Basic Orthographic Syllable Structure (BOSS)


- is isolated through left-to-right iterative parsing that maintains orthotactic
and morphological integrity.
In prefixed words, parsing commences after the prefix has been stripped
away.
Thus, the BOSS of prefix is fix, while the BOSS of vodka is vod (vo/dka and
vodk/a are both illegal). Similarly, The BOSS of sunset is sun because the
parsing process gives morphemes preeminent status. When the bin containing
the lexical address of the stimulus word is located, all codes in the bin are
matched with that word in order of their frequency.
When the appropriate code is found, the word's lexical address is accessed
and a full orthographic description of the stem morpheme becomes available. A
post access "check" is made to compare this representation with the stimulus
word, and, if they match, the word is identified and its meaning is accessed.
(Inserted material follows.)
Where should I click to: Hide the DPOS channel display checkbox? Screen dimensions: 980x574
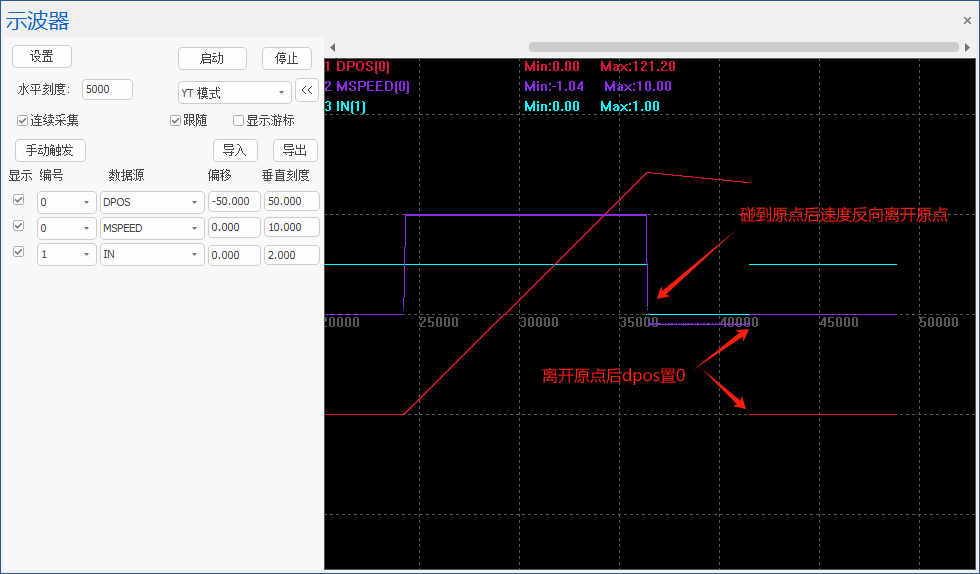click(x=18, y=201)
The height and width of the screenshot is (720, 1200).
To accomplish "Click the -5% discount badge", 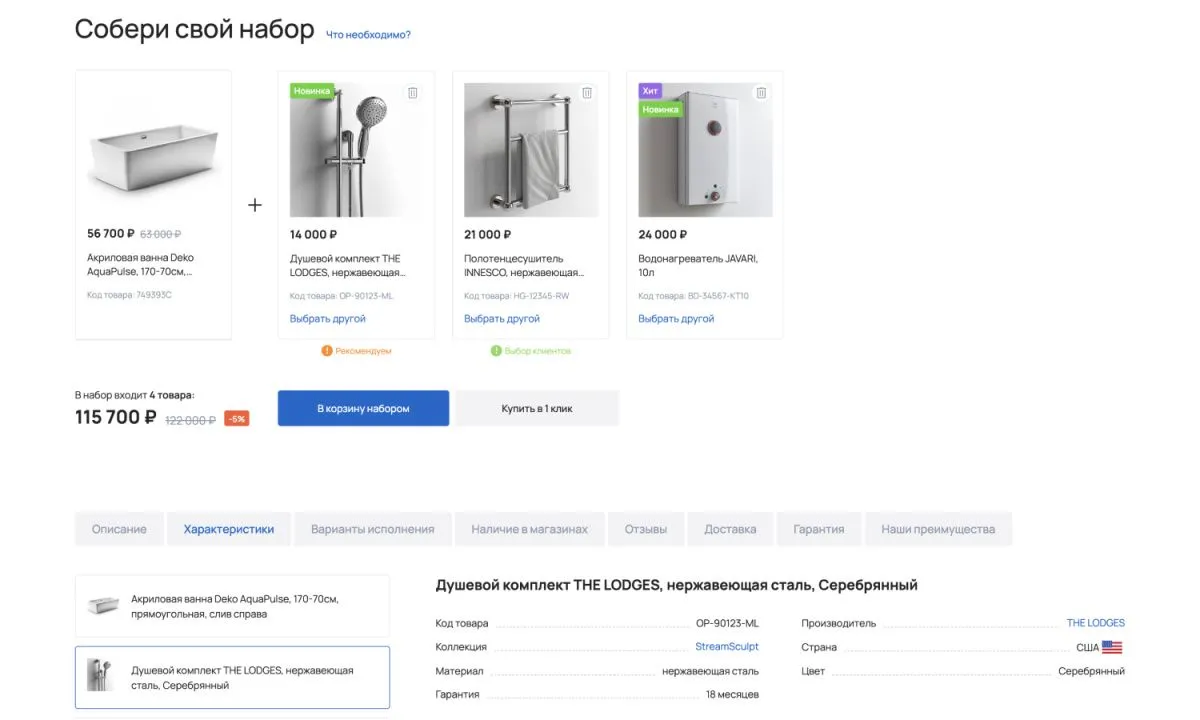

Support for the search model came initially from Forster and Chambers'
(1973) observation that real words can be identified more rapidly than
pseudowords, and that high frequency words can be identified more rapidly than
low frequency words.
Moreover, most of the research conducted to evaluate the search model has
been devoted to validation of the access code, and such research provides only
indirect support for the model. And while there is considerable support for the
idea that skilled readers are sensitive to both orthotactically and morphologically
defined units in complex words (orthotactic parsing - vod/ka; morphological
parsing - sun/set; walk/ing); such findings do not constitute prima facie evidence
for either access codes or search processes. In sum, the evidence for the BOSS
unit is equivocal.
Summary
In this chapter we have reviewed the history of writing, and we have
discussed the kinds of complex abilities that humans have that make it possible
for them to read written language.
We have traced some of the accounts that describe children's acquisition of
reading, and we have summarized some of the most prominent models of
reading process itself.
Our earliest evidence of writing dates from as recently as the fourth
millennium B.C. Literacy has, however, changed the human species dramatically
by providing us with an objective means of considering our own language and
thought and of connecting ourselves to other words of knowledge, across time
and space.
Spoken language is the fountainhead, as the great linguist Edward Sapir
noted, from which all other forms of language flow. Our writing is based upon an
alphabetic principle: each written letter is meant to stand for a sound in the
spoken word.
Study of the reading process involves, among other things, answering a
number of questions about how printed words are recognized.
For example, we know that words are not recognized on the basis of shape
cues or supraletter patterns, that word recognition depends initially on letter
recognition, and that a word's letters are recognized in parallel rather than
through left to right serial processing.
While the skilled reader may use both stimulus and contextual information in
identifying printed words, the weight given these two types of information
appears to be asymmetric, insofar as skilled word identification has been shown
to be an automatic, rapidly executed and modular process, regardless of whether
words are identified in isolation or in sentence contexts.
There is, in addition, good reason to believe that skilled readers have
internalized unitized representations of redundant spelling patterns that they can
use to decode unfamiliar letter strings; they seem also to be sensitive to both
orthotactic and morphological boundaries in identifying familiar strings.